The numbers confirm it: 40% of consumer spending is expected to be attributed to Gen Z this year, a very digital savvy generation; and 60 percent of U.S. consumers currently order takeout at least once a week. Online orders are expected to reach $ 28 billion in sales by 2023.
This presents a huge opportunity for convenience store operators, but they will face unique concerns not shared by restaurants. For example, how many SKUs should their online menu include? Will it have central store items or just food service? Packaging is also a concern, as convenience store customers might order a two-liter bottle of soda to accompany their freshly made sandwiches, only to find that the bottle has crushed the food if not packaged properly. Identity checks for alcohol and tobacco purchases are also extremely important and prone to complications depending on state and local regulations.
There is also an offline component for online ordering. Will the delivery be handled internally or by a third party? How does ordering online for pickup affect staffing levels? Will there be separate lines for picking up online purchases?
C-stores must answer these questions to remain competitive with QSRs. They should consider what they want to offer and how they want to offer it when choosing a supplier for online ordering, according to the webinar.
Another part of translating the in-store experience into an online ordering experience is to consider the product marketing offerings and supplier financing that customers typically see visually as they walk the aisles. Retailers may consider having the ability to offer and track the use of such offers when ordering online.

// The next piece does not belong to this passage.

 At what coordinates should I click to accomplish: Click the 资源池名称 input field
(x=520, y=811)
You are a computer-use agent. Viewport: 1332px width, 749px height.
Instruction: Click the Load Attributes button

Platforms that include machine learning “aisles” are a plus, as they can make recommendations based on what customers already have in their shopping carts, helping to simulate the in-store incentive to impulse purchases.
Alcohol sales are also worth adding when legal. Nearly 40% of convenience stores focused more on beer and wine in 2020 as sales increased, according to NACS data. However, retailers should ensure that their platform makes it clear to customers that they will need to show identification at the time of pickup.
Opportunities around loyalty programs
Loyalty programs are another key method of staying competitive, especially against QSRs who may not have their own rewards program.
AlixPartners research found that 50% of the most frequent customers (three times per week) rated loyalty as “very” or “extremely” important. Most notably, an 18% increase in the frequency of online orders occurred when loyalty was added; customers just don’t want to lose their loyalty benefits.
Investing in an online ordering platform also represents an opportunity to improve a retailer’s existing loyalty program. There is often room for improvement, as only 40% of customers report being satisfied with their existing loyalty program. Improving loyalty while adding an online experience is a win-win scenario.
Loyalty programs that segment customers based on their pumping and in-store habits enable a more effective targeted marketing strategy, according to Paytronix, which has identified several cluster segmentations that allow convenience stores to better target customers. For example, gas bundling can help identify other high margin products to entice gas buyers to visit, while tobacco bundling presents a potential opportunity to target certain customers with offers on unrestricted products.
Above all, convenience stores must actively manage their loyalty programs and test new initiatives. Loyalty programs, in general, drive more visits and sales while driving a positive ROI, but there are game-changing and brand-differentiating benefits that can be unlocked by retailers keen to experiment with innovative campaigns based. on the data.
On-demand replay of this webinar, “Growing Competition: C-Stores and Quick Service Restaurants”, is available here.